Lévy walks with the exponent *1* < *μ* < 2 are optimal for a low-density target regime dependent on specific environmental conditions, while optimal Lévy searches with the exponent *μ *∼ 2 are efficient for a broad range of target densities [2,3]. Thanks to scale-free hierarchical movements, Lévy walkers are able to perform wide-range searching while restricting unnecessary returns to previously visited locations [4].

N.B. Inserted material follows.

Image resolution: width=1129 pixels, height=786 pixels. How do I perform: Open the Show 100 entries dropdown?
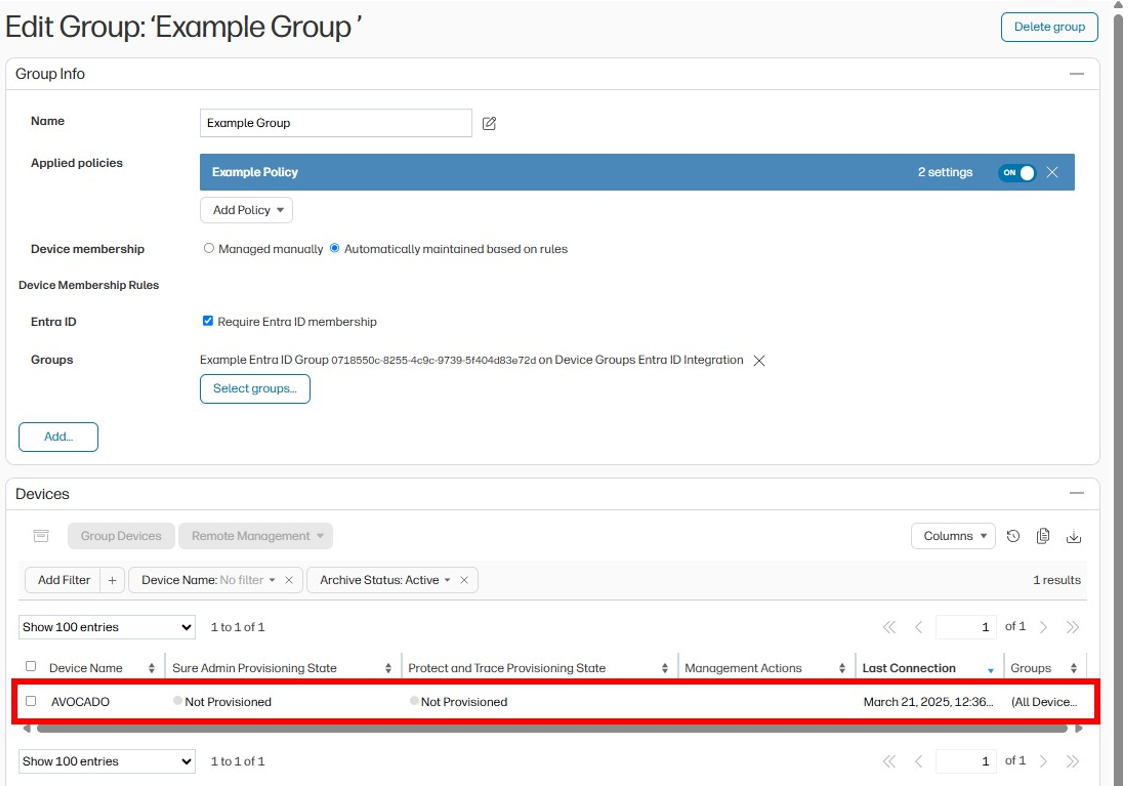pyautogui.click(x=106, y=626)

A self-avoiding walk (SAW) consists of moves on a lattice that visit the same place only once [5,6]. As such, SAWs can be applicable to the emergence of Lévy-like movements [7–9]. Animals seem to avoid recently visited places using their spatial memory [10]. However, actual walkers cannot eternally avoid previously visited places because repellent cues such as their memory vanish after a while. Foragers appear to achieve optimal searches using limited information [11–16]. Thus, how do foragers realize effective random walks while avoiding recently visited locations?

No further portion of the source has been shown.